__Work instructions__
Return only the lines of the data below from the line with "The height and" up to and including the line with "the Facebook social", exactly as written, with the pictures omitted.

__Excerpted records__
<<<<

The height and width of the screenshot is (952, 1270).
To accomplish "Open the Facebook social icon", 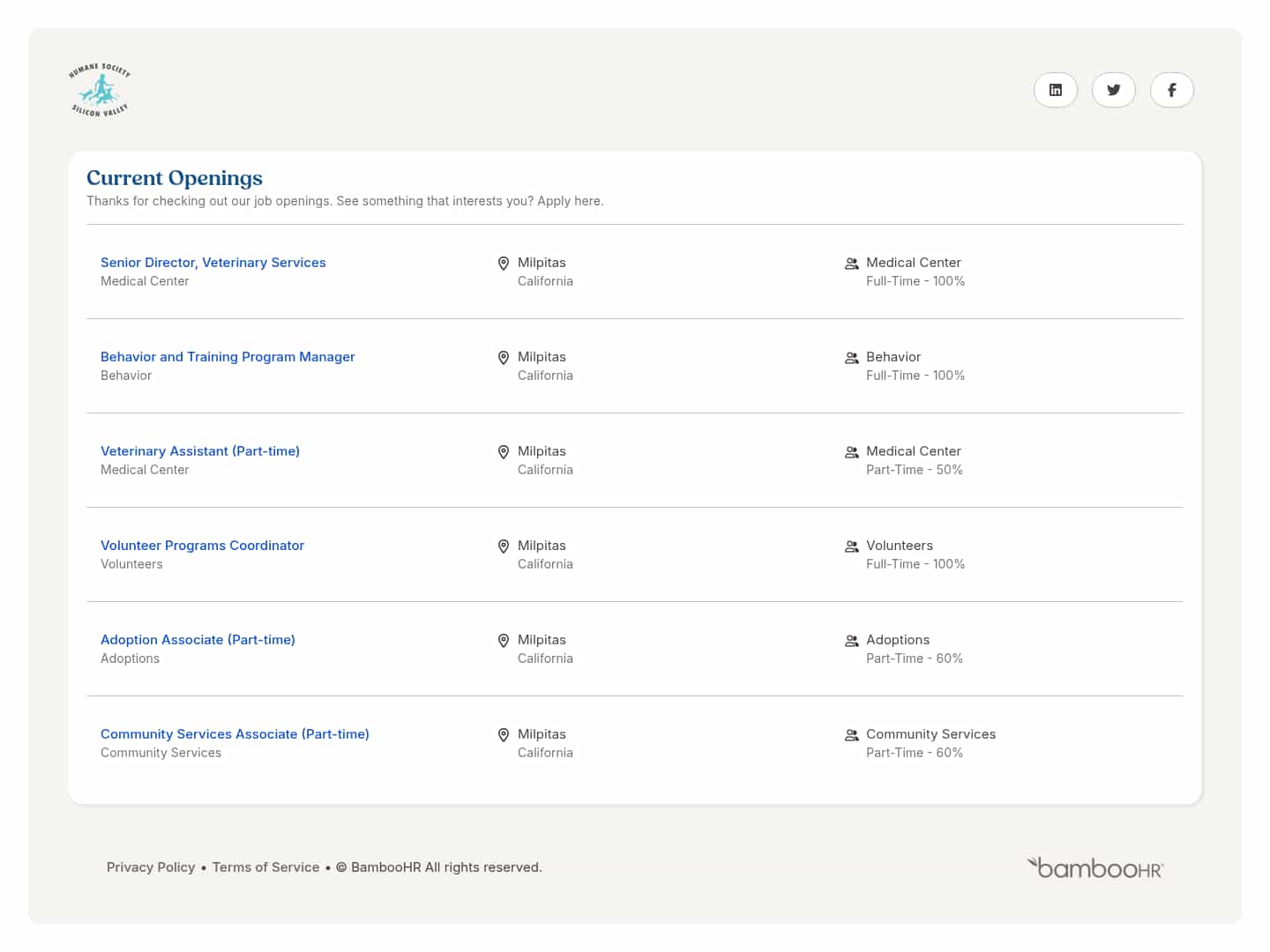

>>>>
<<<<

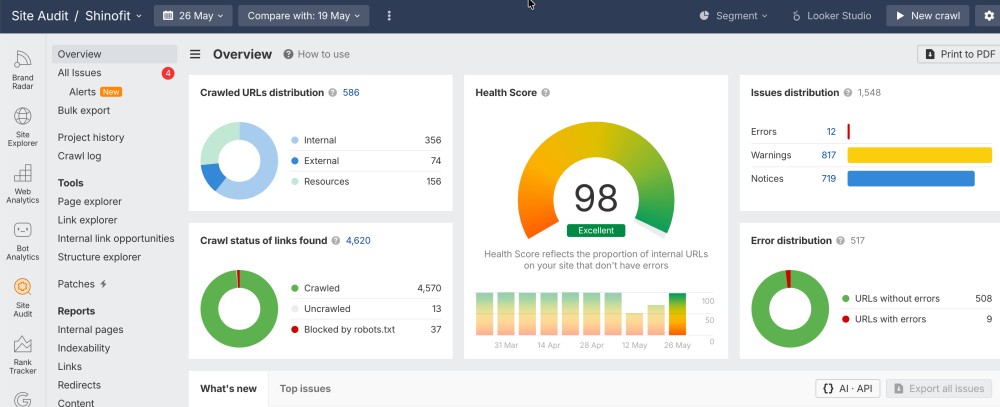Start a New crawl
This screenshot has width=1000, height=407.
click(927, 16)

>>>>

__Written solution__
The height and width of the screenshot is (952, 1270).
To accomplish "Open the Facebook social icon", 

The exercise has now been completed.